Has any heard from Mr. Planas or how he made out from this storm? I remember a few years back his apartment flooded badly.

Yours in Kenpo,
Teej


----------



## Michael Billings (Aug 31, 2005)

He no longer lives in New Orleons and has not for years.

 -Michael


----------



## Hollywood1340 (Aug 31, 2005)

Well for what it's worth, from what I've heard about Mr. Planas, the Hurricane doesn't stand a chance


----------



## Datu Tim Hartman (Aug 31, 2005)

teej said:
			
		

> Has any heard from Mr. Planas or how he made out from this storm? I remember a few years back his apartment flooded badly.
> 
> Yours in Kenpo,
> Teej




I e-mailed him the other day. He is safe in Florida! They would not let him go back in fear of him trying a new version of *Gathering the Storm!* 


 :asian:


----------



## Datu Tim Hartman (Aug 31, 2005)

Michael Billings said:
			
		

> He no longer lives in New Orleons and has not for years.
> 
> -Michael



He moved to Metairie, which is a suburb of New Orleans.


 :asian:


----------



## Rick Wade (Aug 31, 2005)

Glad he is safe.

Is he still accepting orders for videos and how much of a delay will it be?  
Just kidding kinda (need some more DVDS)

Is his home OK?  

Just let him back in and he would solve the looting problem.

V/R

Rick


----------



## teej (Sep 1, 2005)

> He no longer lives in New Orleons and has not for years


.



> He moved to Metairie, which is a suburb of New Orleans.

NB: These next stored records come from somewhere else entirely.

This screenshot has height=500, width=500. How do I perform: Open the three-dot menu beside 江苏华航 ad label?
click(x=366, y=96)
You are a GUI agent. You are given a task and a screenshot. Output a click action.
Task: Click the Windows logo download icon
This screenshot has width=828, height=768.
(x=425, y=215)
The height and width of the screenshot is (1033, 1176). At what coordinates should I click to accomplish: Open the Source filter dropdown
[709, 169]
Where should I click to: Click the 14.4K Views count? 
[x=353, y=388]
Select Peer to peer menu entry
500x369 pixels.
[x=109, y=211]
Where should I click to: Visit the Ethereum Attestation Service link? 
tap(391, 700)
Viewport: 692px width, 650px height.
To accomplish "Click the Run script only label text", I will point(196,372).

This is correct that Metairie is right next to New Orleans and Mr. Planas has lived there for years. Several years ago, his apartment flooded. I remember him saying his kitchen garbage can was floating through his living room. Again, this was several years ago, he may have moved from that apartment.

I did find out that this past weekend durning the storm, Mr. Planas was in Pompano, FL doing a seminar at Dave Millers school. My understanding is that he is still in S. FL, unable to leave. So he is safe. His home and belongings I assume are unknown at this time.

Teej


----------



## teej (Sep 2, 2005)

Unofficial word is that Mr. Planas is now with Gil Hibben and will be staying with the Hibbens for a while. His apartment is supposed to have made it through the storm OK. The concern now is that looters will have gotten in and there is no estimate as to when Huk will be able to get into the area.

Teej


----------



## Rob Broad (Sep 2, 2005)

Lucky for the looters that Huk isn't home.


----------